No dobra… John Lomax? A co ma – zapyta ktoś nieelegancko – ten „Stary Piernik” do współczesnego nam muzyka z RPA, którego recenzję czytacie? Ano, okazuje się, że sporo.
Muzyka folkowa, rozumiana jako zbiór melodii i tekstów przekazywanych najczęściej ustnie w pewnej społeczności, pozbawiona winna być – by tak rzec – komercyjnej otoczki a zarazem cechować się autentycznością wykonawczą i swoistym idealizmem. Już pobieżnie analizując tę definicję widzimy, że taka muzyka dziś właściwie … nie istnieje. Jakkolwiek nie próbowalibyśmy zdefiniować folku, zawsze skądś wyskoczy nam element nie pasujący do całości. I tak sobie myślę, że mimo, iż teraźniejsza muzyka folkowa daleka jest od wypełnienia wszystkich warunków zawartych w encyklopedycznym pojęciu, to jej twórca, John Avery Lomax byłby… zachwycony. Patrzył on bowiem na muzykę folkową przez pryzmat „życia”. Nie traktował definicji jak świętości, zachęcał do szukania, inspirowania, korzystania z poszczególnych elementów przypisanych encyklopedycznemu wyrażeniu, ale… nie oczekiwał, że wypełnimy wszystkie jej części.

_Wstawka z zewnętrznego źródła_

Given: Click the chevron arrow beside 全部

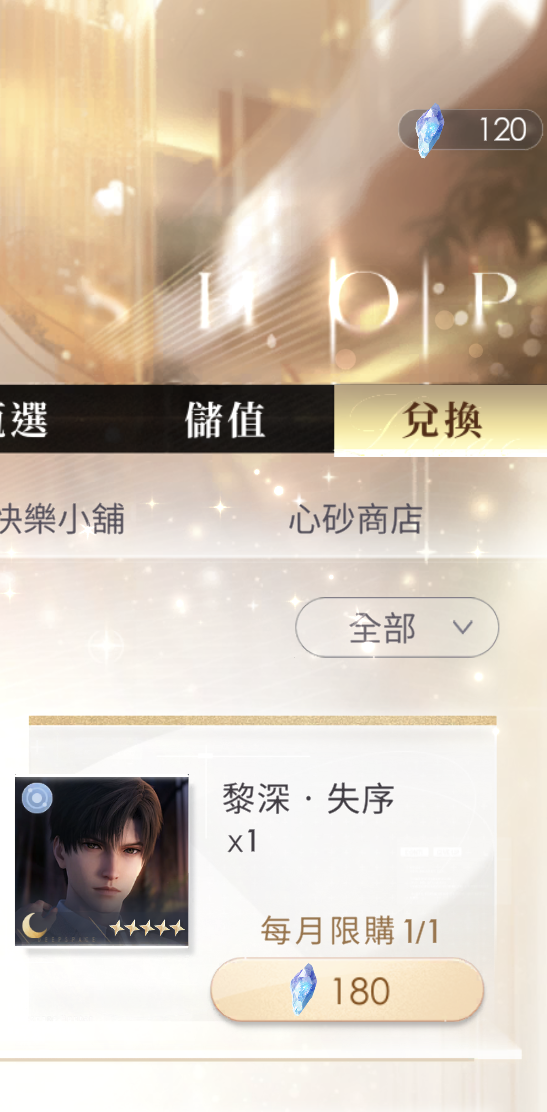Looking at the screenshot, I should 463,628.
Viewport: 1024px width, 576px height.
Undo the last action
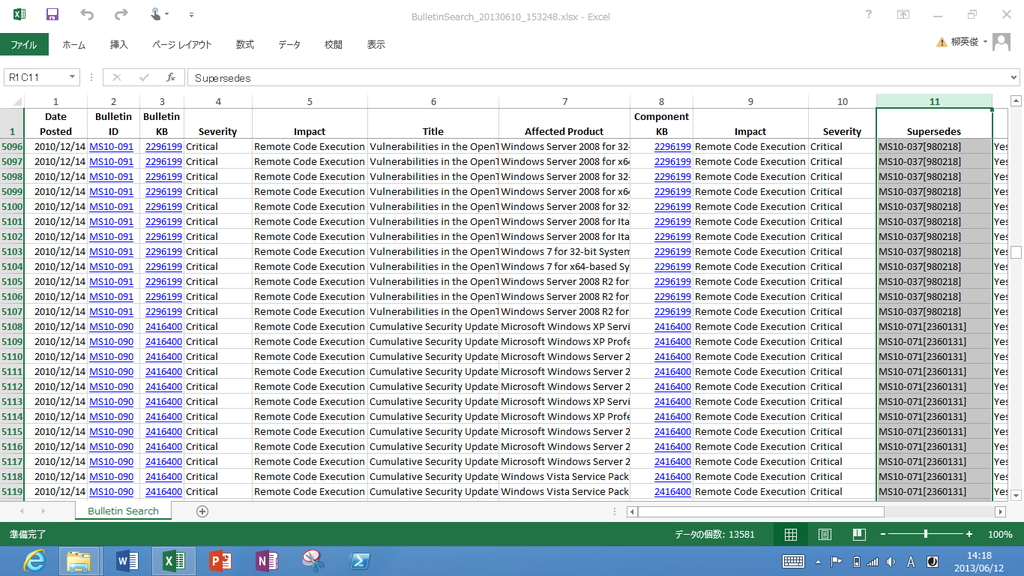88,14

Toteż gdy artyści, biorący się za nagrywanie folku zrozumieją podejście Lomaxa, najczęściej wychodzi im dzieło ponadczasowe. Rzecz jasna składa się na to wiele czynników, nie zawsze pojawiających się w tym samym momencie, ale jednak. Gregory Alan Isakov na albumie That Sea, The Gambler dokładnie tak zrobił. Nie szukając poklasku, bez fanfar i promocji, autentycznie, swobodnie, z gitarą i niewielką pomocą kilku przyjaciół nagrał album, który w muzyce folk, tudzież w kilku innych gatunkach spopularyzowanych w ostatnich dziesięcioleciach będzie znaczył bardzo wiele. Choć – skoro ma być antykomercyjny – to pewnie się nie przebije i pamiętać o nim będą jedynie takie zwichrowane dusze, jak ja…

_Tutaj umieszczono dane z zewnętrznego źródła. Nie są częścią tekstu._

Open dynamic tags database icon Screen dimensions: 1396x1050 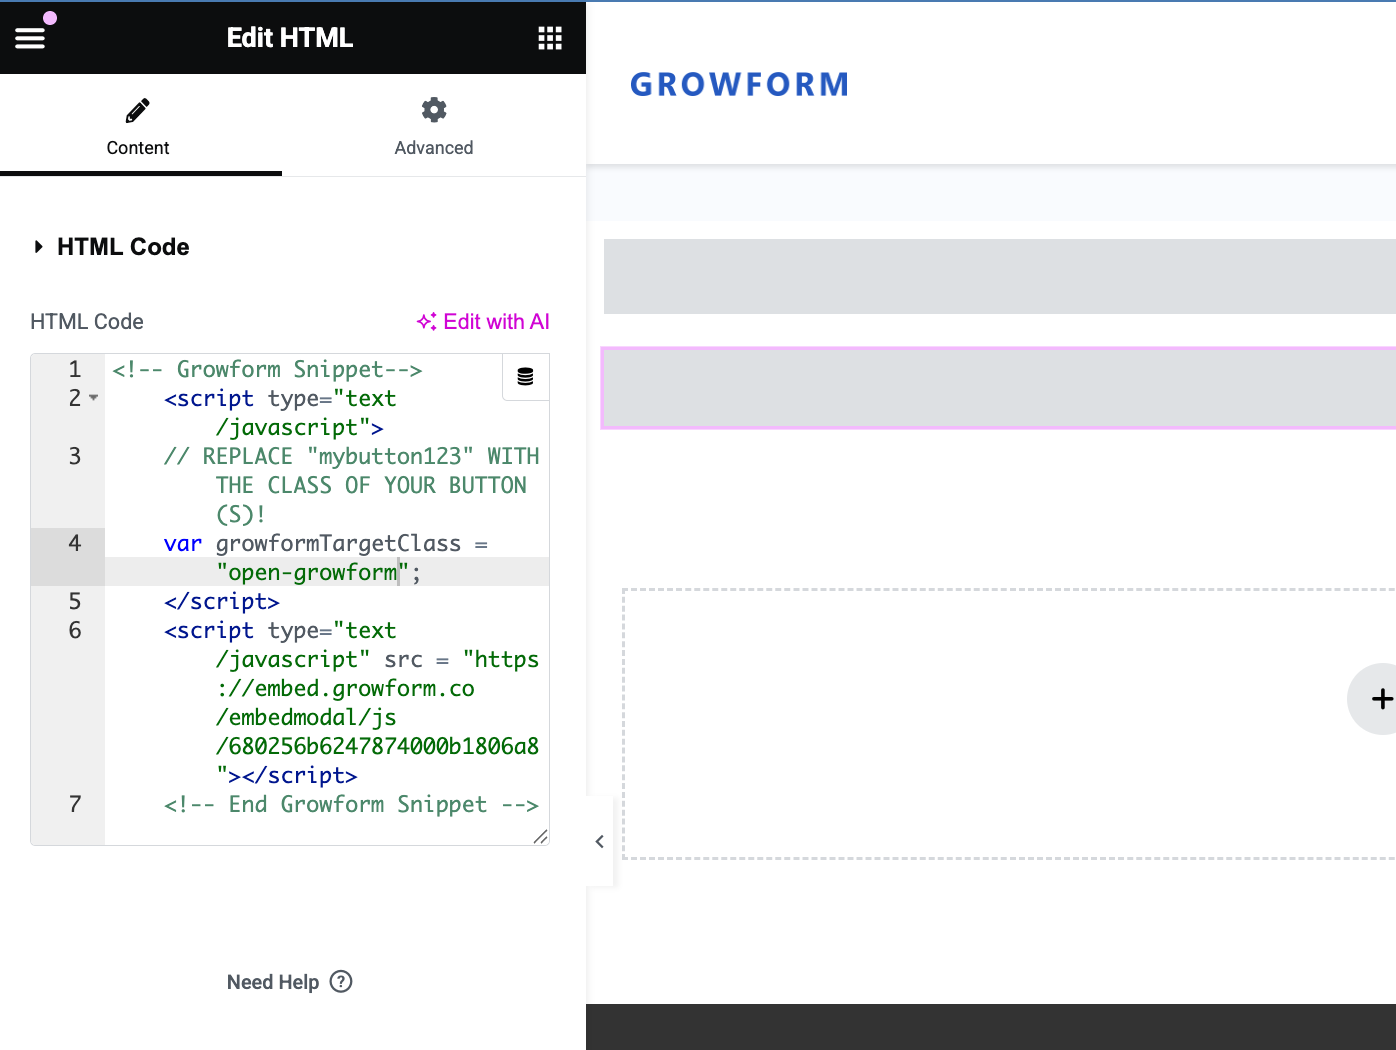pos(525,377)
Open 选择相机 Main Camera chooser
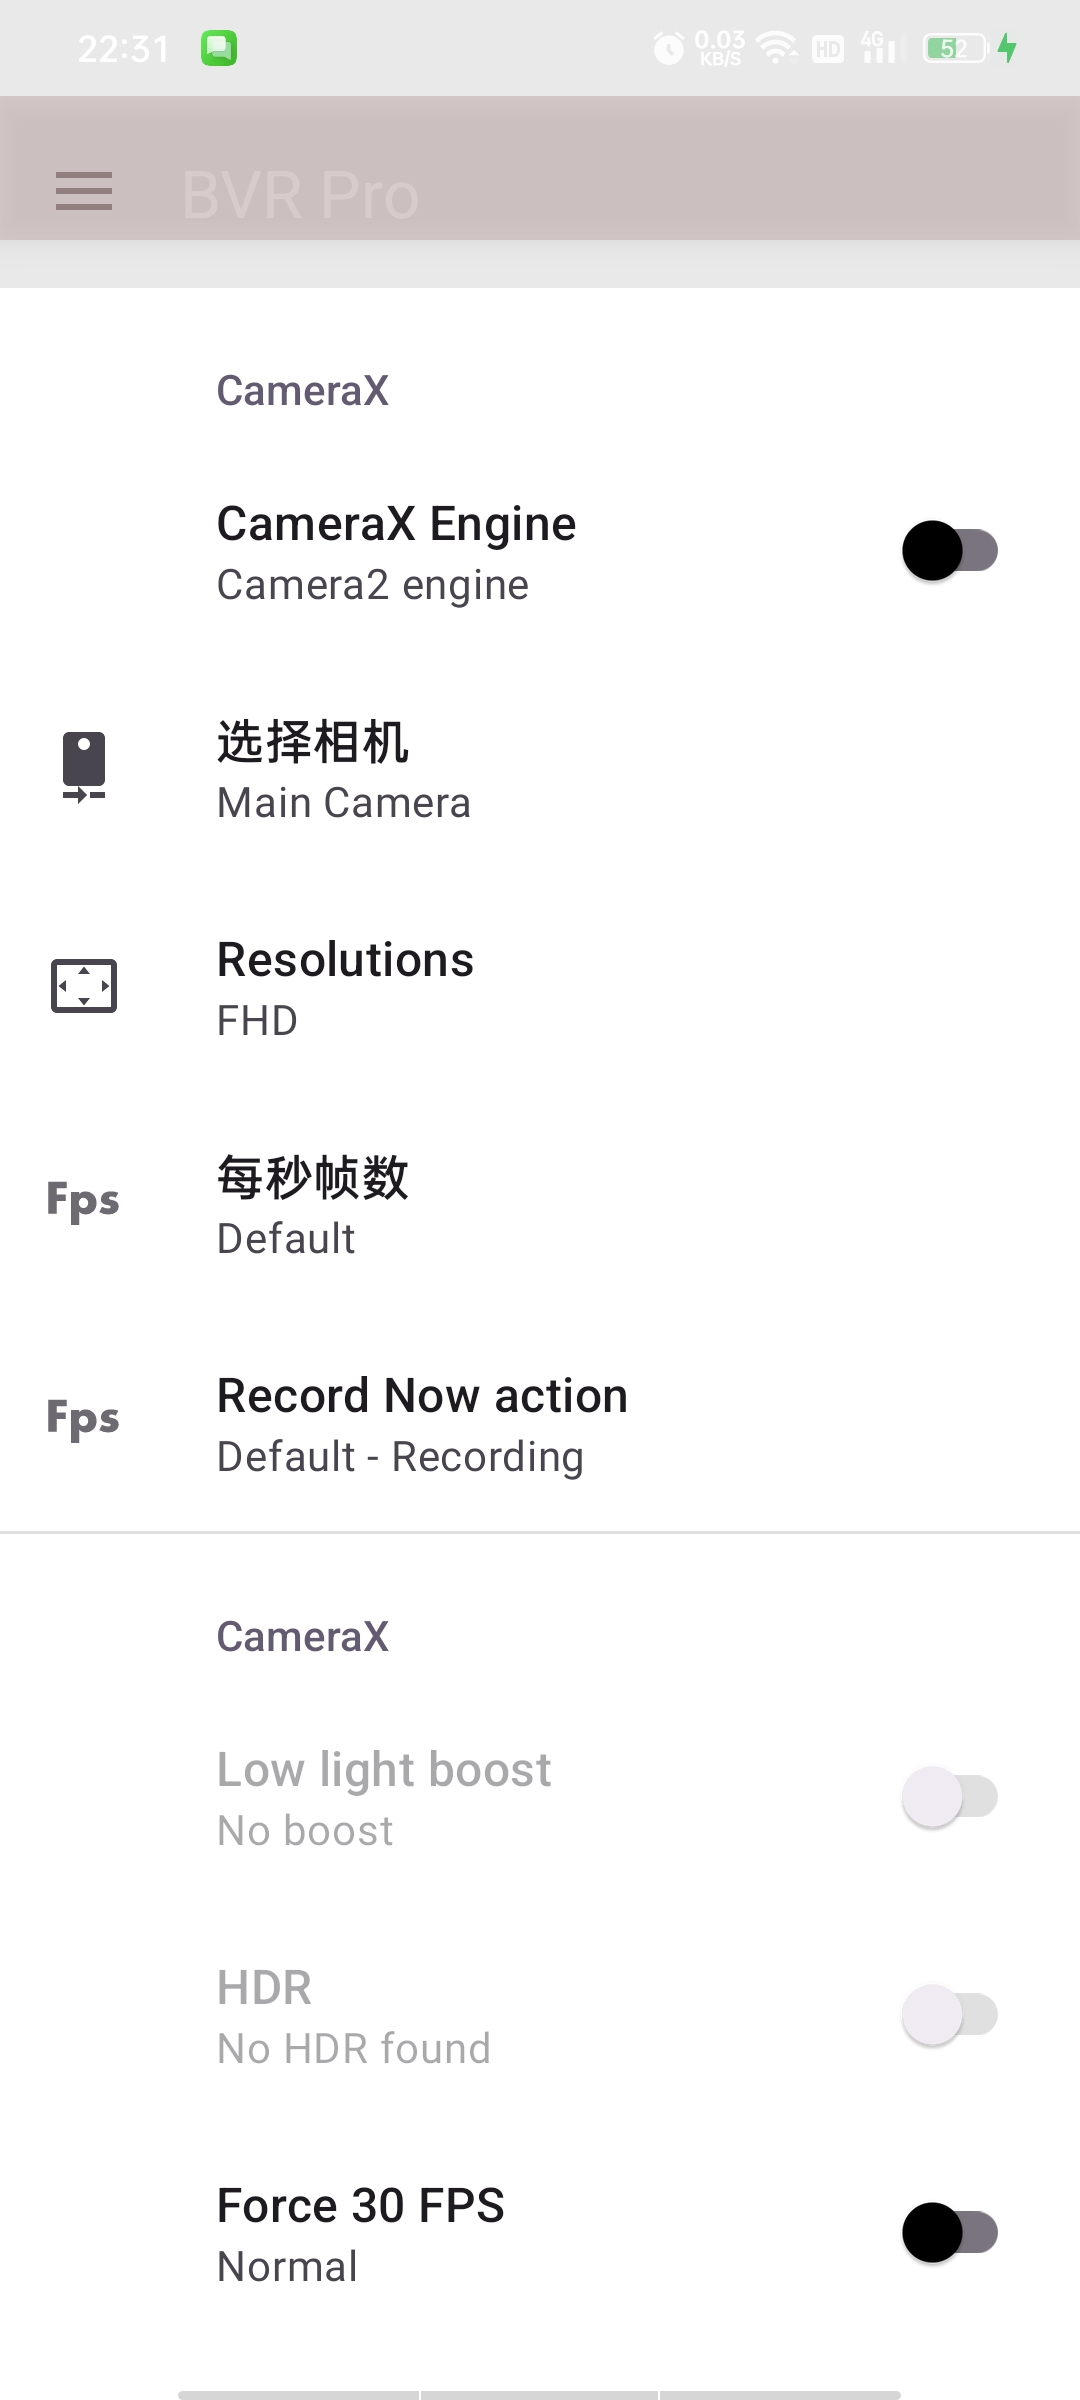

A jest o czym, bo od pierwszej, wybrzmiewającej nieśmiało nuty akustycznej gitary, poprzez kwilącą łagodnie solówkę slide w All There Is, aż po ostatnie ciche dźwięki The Moon Was Red And Dangerous Isakov zrealizował zalecenia mentora muzyki folk. W każdym kawałku drzemie moc. Spokojne, wyważone dźwięki gitary, śpiew naznaczony taką tęsknotą i luzem, aż dreszcze przechodzą po karku. Wszystko to oparte o bardzo przyjemne melodie. Aż chce się żyć. Chłonąć tę muzykę pobudzającą wyobraźnię. Że gdzieś jest nasz świat wyśniony. Tajemny, pozbawiony negatywnych uczuć i pieszczący duszę, niczym łagodna bryza podczas rejsu ku zachodzącemu słońcu.
Heh, co tu dużo gadać – słucham sobie The Stable Song, rozklejam się przy partii banjo i zapominam, że cokolwiek poza muzyką jeszcze się na tym świecie liczy. Ech…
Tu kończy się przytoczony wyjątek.